Annual architecture and engineering program is created to equip, empower, and educate youth

The Southern California Chapter of the National Organization of Architects’ (SoCal NOMA’s) 9th Annual Architecture & Engineering Summer Camp, held on consecutive Saturdays July 14th, 21st, and 28th, concluded Saturday, August 4th, with a sponsor expo, camper presentations and awards ceremony held at Sci-Arc where the collective work of the 2018 campers was on display.

The SoCal NOMA summer camp engages youth, with a focus on African-American (and other minorities) in the process and impact of architectural design. The Southern California chapter – SoCal NOMA – lets middle-school students create architectural design projects at the camp. It also furthers NOMA’s Project Pipeline program: Exposing African American students to the architecture profession and eventually increasing the number of African-American licensed architects. Currently, African-American architects comprise merely 1.5% of all licensed architects in the United States.  SoCal NOMA’s members and sponsors contribute volunteer hours and funds to erode one of the biggest impediments to working in design professions for African-American and other minority students: limited to non-existent exposure to the field of architecture and engineering.
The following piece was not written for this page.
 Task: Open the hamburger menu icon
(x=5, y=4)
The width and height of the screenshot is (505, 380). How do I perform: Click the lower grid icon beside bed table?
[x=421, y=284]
KTGY Architecture + Planning was one of the major program sponsors this year, and for KTGY Job Captain and SoCal NOMA Executive Board Member, Janiece Williams, this is her fifth year volunteering for the program. She graduated with a Bachelor of Architecture from Howard University in 2010. KTGY staff members Arthur Zohrabians, Liz Vento and Josh Rivera also volunteered, along with other industry leaders in architecture, engineering, urban planning and interior design.
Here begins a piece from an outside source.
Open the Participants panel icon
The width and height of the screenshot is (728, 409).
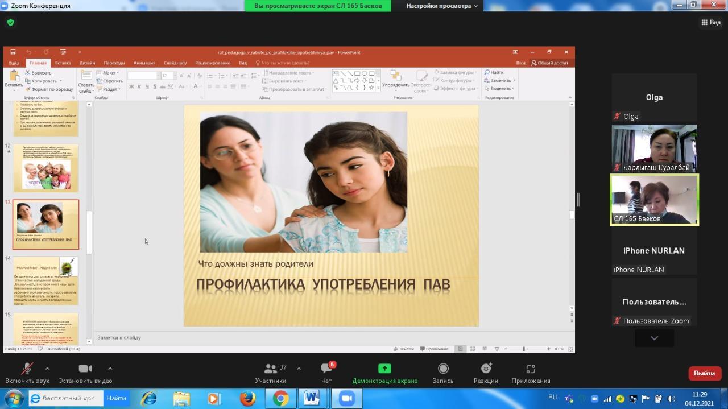(271, 369)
SoCal NOMA Executive Board Member and KTGY Job Captain Janiece Williams

“Middle school can be a turning point in a student’s performance and aspirations.” says Williams. “We start by establishing an understanding of the built environment surrounding them, including their own communities. We begin with describing architecture and design by putting it into the context of things they can relate to, such their own homes or their parents’ places of work. This is something they quickly understand and it catapults them into learning the material.”

The camp teaches the basics of architectural design, including mapping, site investigation, sketching, scaled drawings, model-making, sustainability, and presentation skills. On a more fundamental level, students receive a stronger understanding of how to create positive changes in the built environment in their own communities.

Williams continued, “We challenged the campers with designing the neighborhood around the new Los Angeles NFL Stadium at Hollywood Park.  We had the opportunity to tour the official L.A. Stadium Premiere Center in Playa Vista, where the Wilson Meany development team gave a wonderful presentation of the phased development.”

“This year’s curriculum also included our official ‘NOMA City Building Department’ for the campers to get their site plans approved before they could build models.  Campers really engaged and took the Building Department component very seriously,” Williams said.

The ultimate goal is to have the students matriculate to college as architecture majors and increase the number of licensed architects of color. SoCal NOMA has had success with several students coming up through Project Pipeline– starting out in the summer camp – and now pursuing architecture.

“There is a continuous effort to provide mentorship to these talented individuals throughout the school year with job shadowing programs, and newly created partnerships with architecture schools to help foster their interest in the profession,” said Williams.

In a thank you to the volunteers, American Institute of Architects Chapter President Lance A. Collins, AIA, stated, “It is because of you that we were able to have an outstanding summer camp to expose over 100 kids to the careers of architecture, engineering, and urban planning. Your sponsorship played a critical role in what we hope will be a milestone in these young students’ lives as they consider their future educational paths and career opportunities.”

In addition to KTGY, SoCal NOMA’s 9th annual Summer Camp sponsors include ZGF, Cuningham Group, HED, Los Angeles LDC, CO Architects, HansonLA, Egan/Simon Architects, Kiewit, Partner Energy, Stantec, Retail Design Collaborative, St. Timothy’s Episcopal Church, LnD Companies, Inc., Abramson Teiger, Raw International, 7evenstudios.

SoCal NOMA Executive Board Member and KTGY Job Captain Janiece Williams.